For the first time she knew uncertainty ... even fear ... but she set about etching the five-foot ring. Bond disappeared behind another bush, slipped off his jump suit. So intent on revenge was he that he scarcely took notice of Eve Brown’s cheery “Hello, Mr. Bond!” which seemed to annoy the grunting Schuyler Kahn who was making vigorous love to her. “Shut up and pump!” the hotel owner snapped grumpily.
When Poontang saw Bond reappear her blood ran cold. In his new garb, which had been among the items in the bag, it was frighteningly clear that Israel Bond was—a shark!
The difference between a shark and an ordinary marble player could be likened to that between a gimlet-eyed Dodge City hired gunslinger and a homesteader.
Bond was wearing knickers!
With reinforced kneepatches!
And on his right hand was a dirty glove with the fingers cut out, affording protection to just the knuckles!
Worst of all, he wore a red corduroy shirt and a beanie whose letters read: “ORPHAN ANNIE AND SANDY DRINK OVALTINE. SO DO I.”
His killer eyes boring into her own, Bond said coldly, “It’ll be one hundred bucks a marble now, Poontang. Strict rules of the Asbury Park World Tournament. Now put ten of your mibs in dead center of the bullring ... bunch ‘em up tight ... no stragglers ... now add these ten of mine. We’ll trawl for firsties.”
His eyes in deadly slits, he casually flipped his shooter from the trawling line. It landed squarely on the second line. “Your trawl.” Dazedly, she trawled. A foot off the mark.
“My firsties. And, incidentally, watch the way I hold my shooter, Poontang.”
Now her worst fears were realized. Previously he had copied her own V style, but that had been a ruse, she now knew. For this time he was positioning his shooter the shark’s way, aggie held between the topside of the thumb and the tip of the forefinger.
I asked for it, she thought helplessly. Now he’s “psyched”
me!
Bond cocked, shot. The “Potbuster” whizzed, crunched into the twenty bunched mibs like a missile, scattering them to the four winds. With a single shot he had knocked ten out of the ring! And worse—his shooter had “stuck” in the middle.

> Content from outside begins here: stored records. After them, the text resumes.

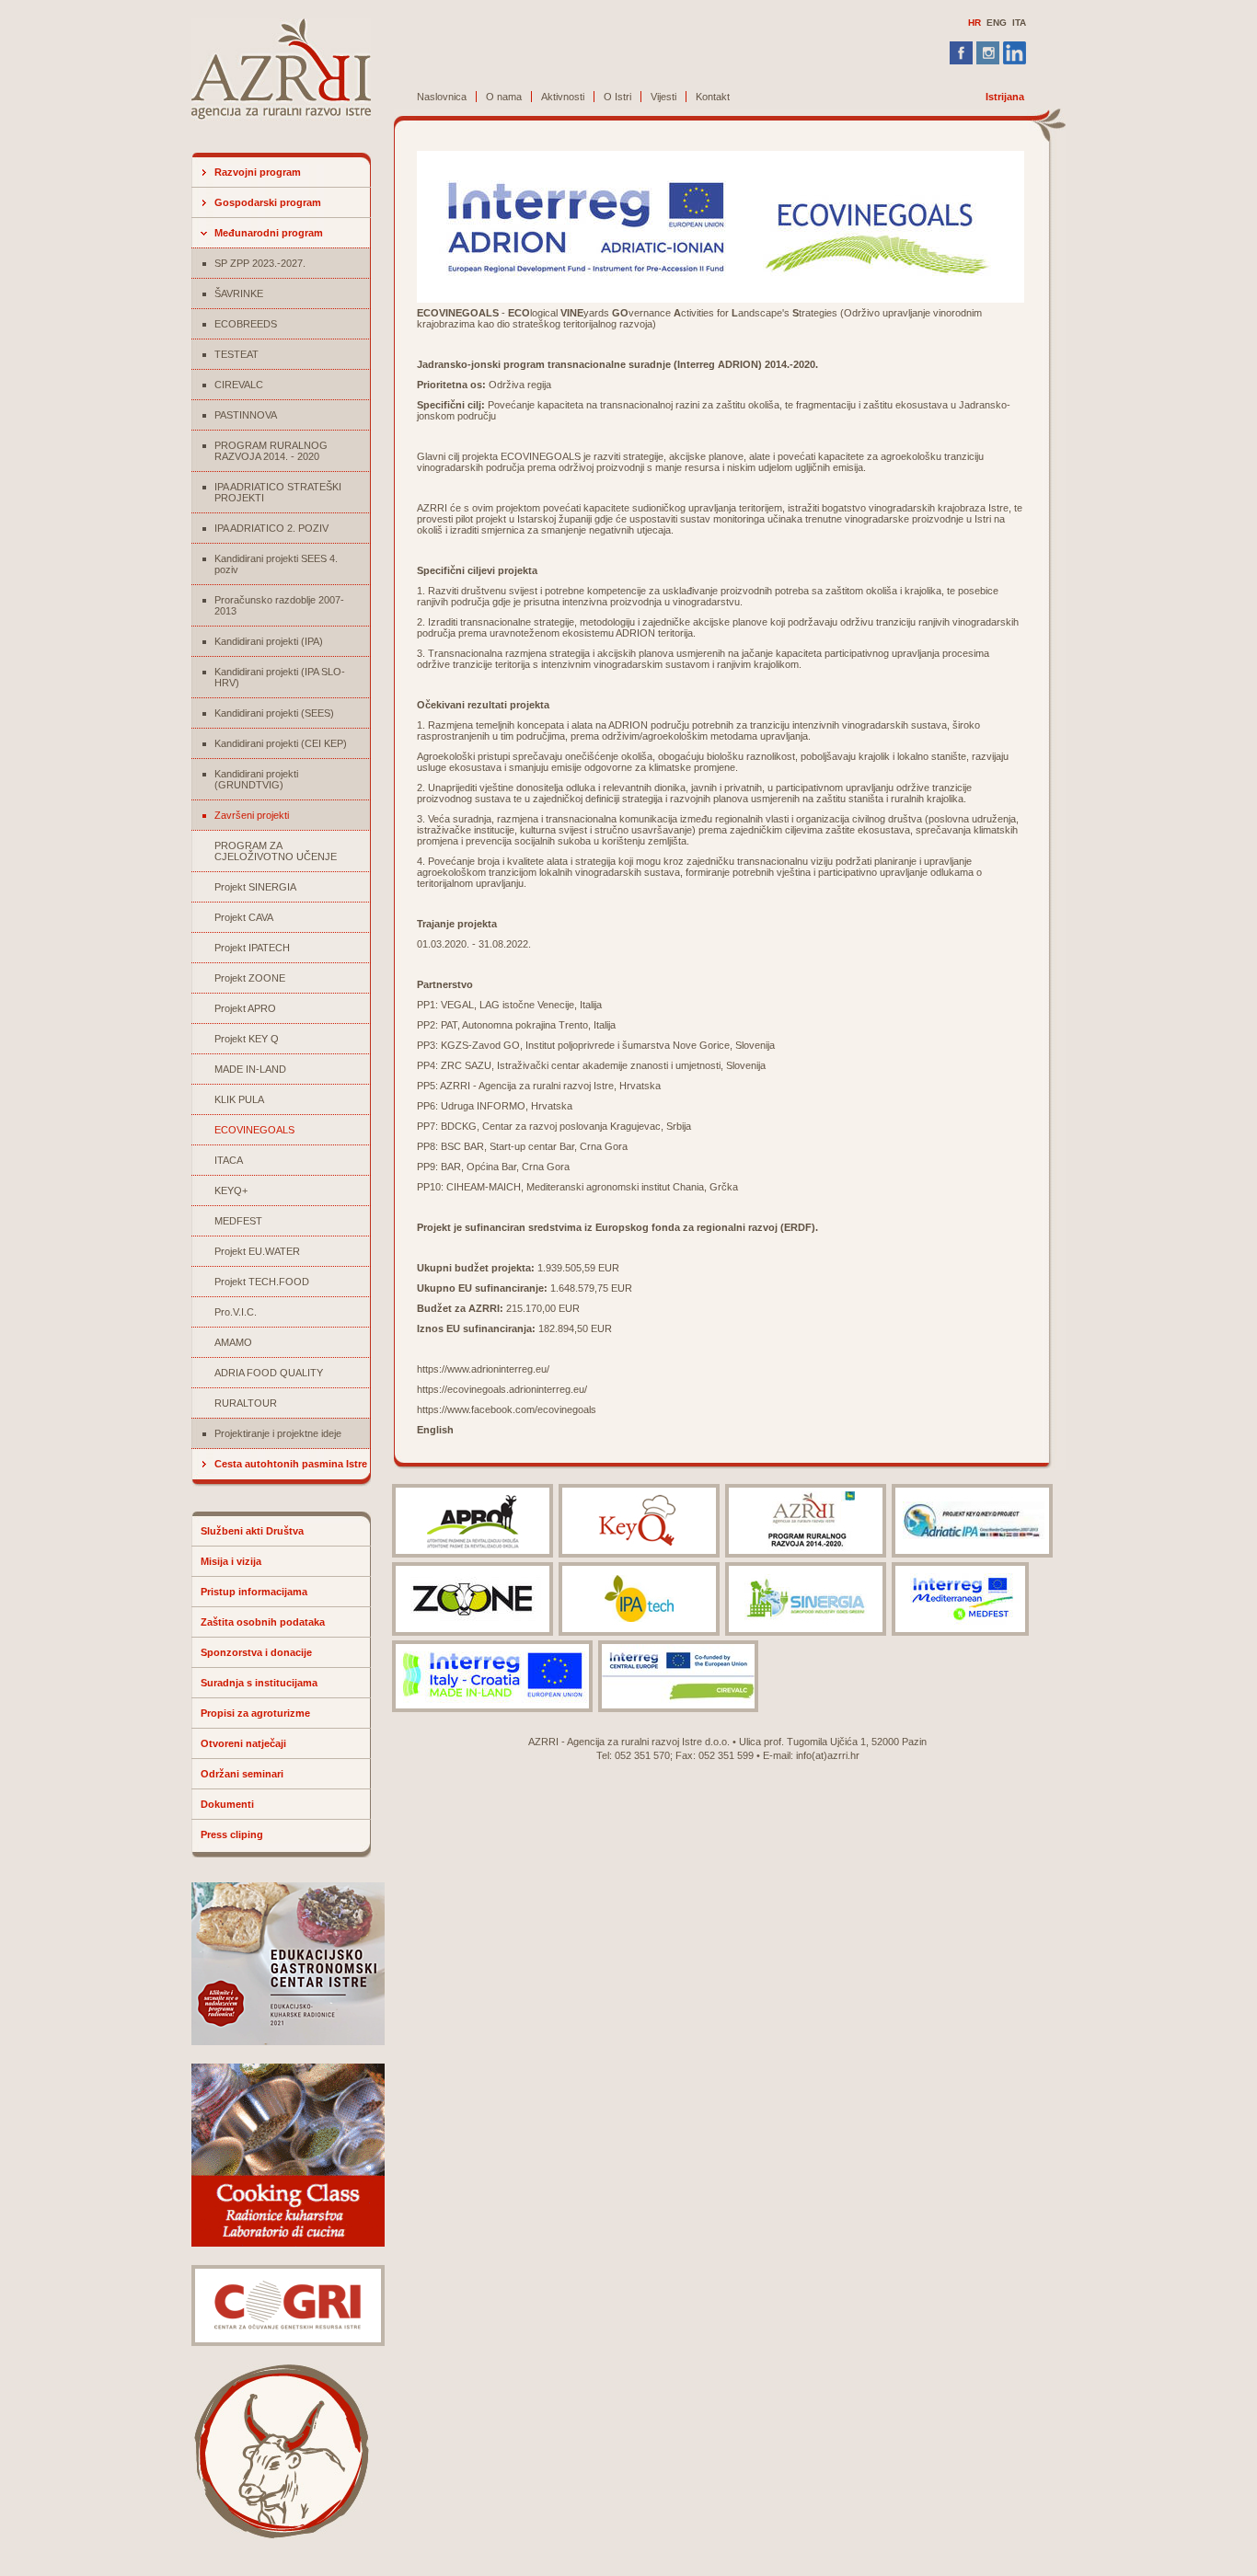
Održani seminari (242, 1773)
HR (974, 22)
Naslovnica (442, 96)
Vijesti (663, 96)
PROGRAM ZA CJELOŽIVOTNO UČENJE (275, 851)
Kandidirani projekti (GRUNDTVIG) (256, 779)
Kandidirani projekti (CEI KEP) (280, 743)
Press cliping (232, 1834)
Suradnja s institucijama (259, 1682)
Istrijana (1005, 96)
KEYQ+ (231, 1190)
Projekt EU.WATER (257, 1251)
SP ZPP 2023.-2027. (260, 263)
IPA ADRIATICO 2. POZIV (271, 528)
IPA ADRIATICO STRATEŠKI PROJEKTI (277, 492)
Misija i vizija (231, 1561)
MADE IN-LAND (250, 1069)
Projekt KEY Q (246, 1038)
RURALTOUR (245, 1403)
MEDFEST (238, 1220)
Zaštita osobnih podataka (263, 1621)
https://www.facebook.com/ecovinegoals (506, 1409)
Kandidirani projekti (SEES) (274, 713)
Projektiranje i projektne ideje (277, 1433)
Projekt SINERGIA (255, 886)
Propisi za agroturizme (255, 1713)
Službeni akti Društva (252, 1530)
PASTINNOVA (245, 414)
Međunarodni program (268, 232)
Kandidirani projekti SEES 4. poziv (276, 564)
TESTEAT (236, 354)
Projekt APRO (245, 1008)
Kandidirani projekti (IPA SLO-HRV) (279, 677)
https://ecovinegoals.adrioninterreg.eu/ (502, 1389)
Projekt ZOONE (249, 977)
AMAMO (233, 1342)
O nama (504, 96)
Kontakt (713, 96)
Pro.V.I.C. (235, 1311)
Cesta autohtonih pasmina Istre (290, 1463)
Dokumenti (227, 1804)
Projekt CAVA (243, 917)
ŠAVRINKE (238, 293)
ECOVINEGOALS (254, 1129)
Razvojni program (257, 172)
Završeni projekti (251, 815)
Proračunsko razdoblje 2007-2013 (279, 605)
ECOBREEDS (245, 323)
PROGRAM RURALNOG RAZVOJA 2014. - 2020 (271, 451)
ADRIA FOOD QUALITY (268, 1372)
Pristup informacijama (254, 1591)
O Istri (617, 96)
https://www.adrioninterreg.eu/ (483, 1368)
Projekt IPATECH (252, 947)
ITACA (228, 1160)
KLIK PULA (239, 1099)
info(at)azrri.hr (827, 1755)
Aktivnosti (562, 96)
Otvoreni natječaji (243, 1743)
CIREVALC (238, 384)
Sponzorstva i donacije (256, 1652)
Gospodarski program (267, 202)
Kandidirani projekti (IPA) (268, 641)
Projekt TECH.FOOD (261, 1281)
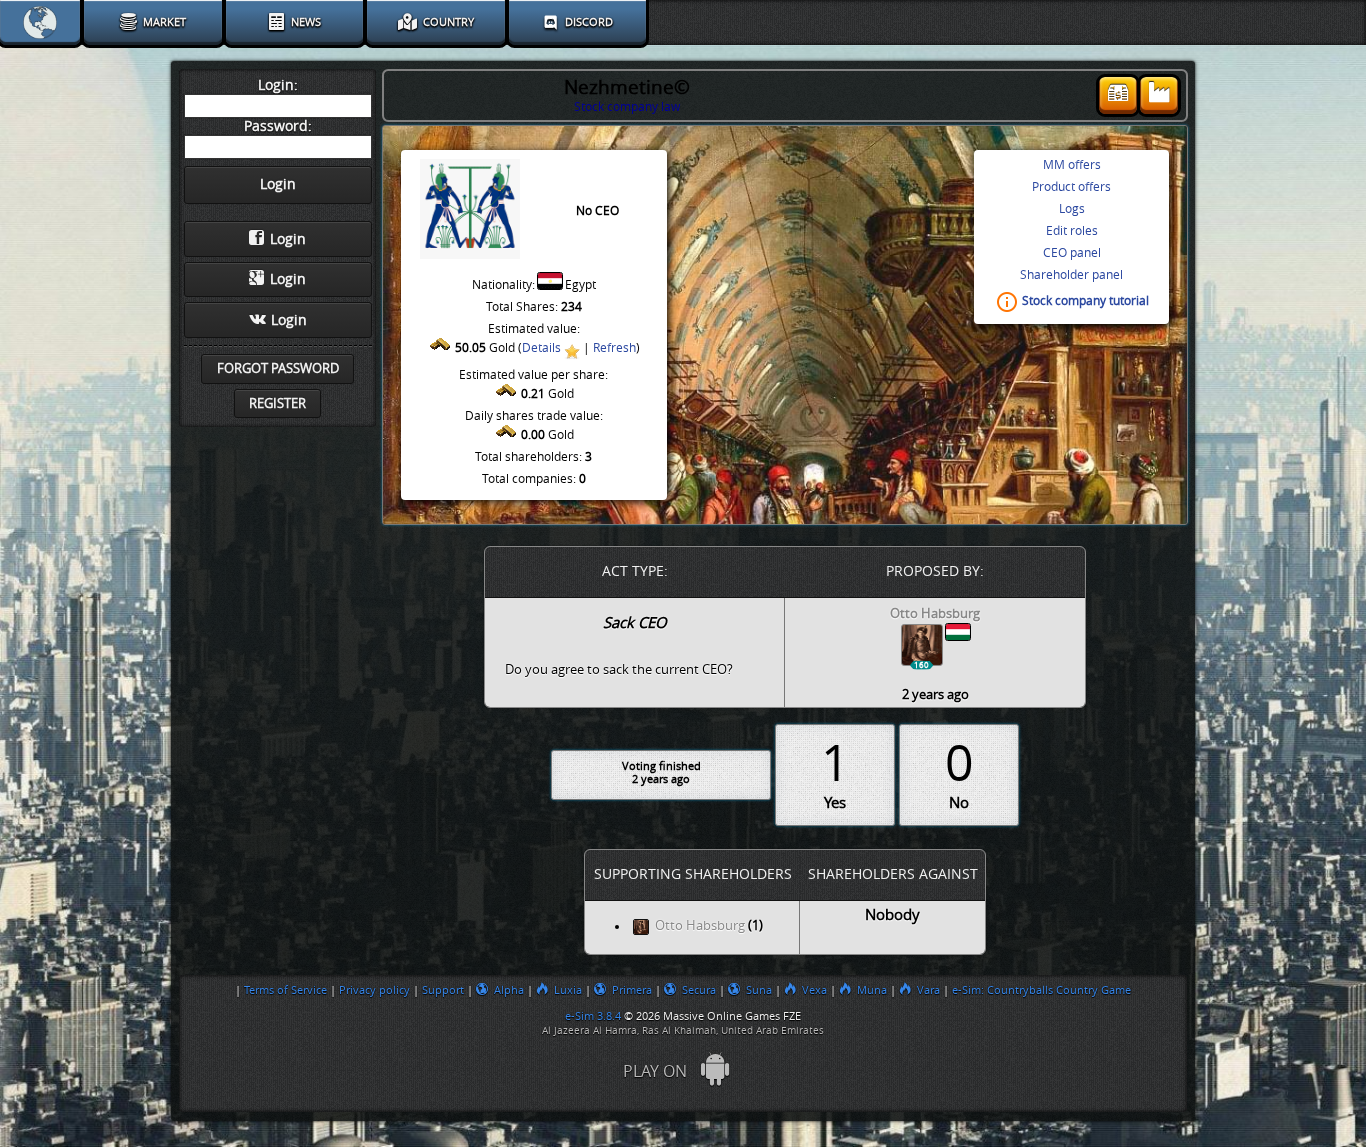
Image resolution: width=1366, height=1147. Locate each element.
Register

“Time for a little pot-clearing, Poontang, but I may leave you a couple just to see your bullring technique.”
With a series of short powerful shots Bond blasted eight more out of the circle. Then he deliberately closed his eyes and missed.
He’s toying with me now. And I deserve it.
Two forlorn marbles were all that were left to her in the bullring which seemed as vast as Shea Stadium. Her shot didn’t even come close to either, barely making it across the ring.
“You inched,
[2]
Poontang! You inched!” His voice was a whiplash of contempt, melting the wax in her ears. “And with all your inching, you just about made it across. Watch this, Poontang.”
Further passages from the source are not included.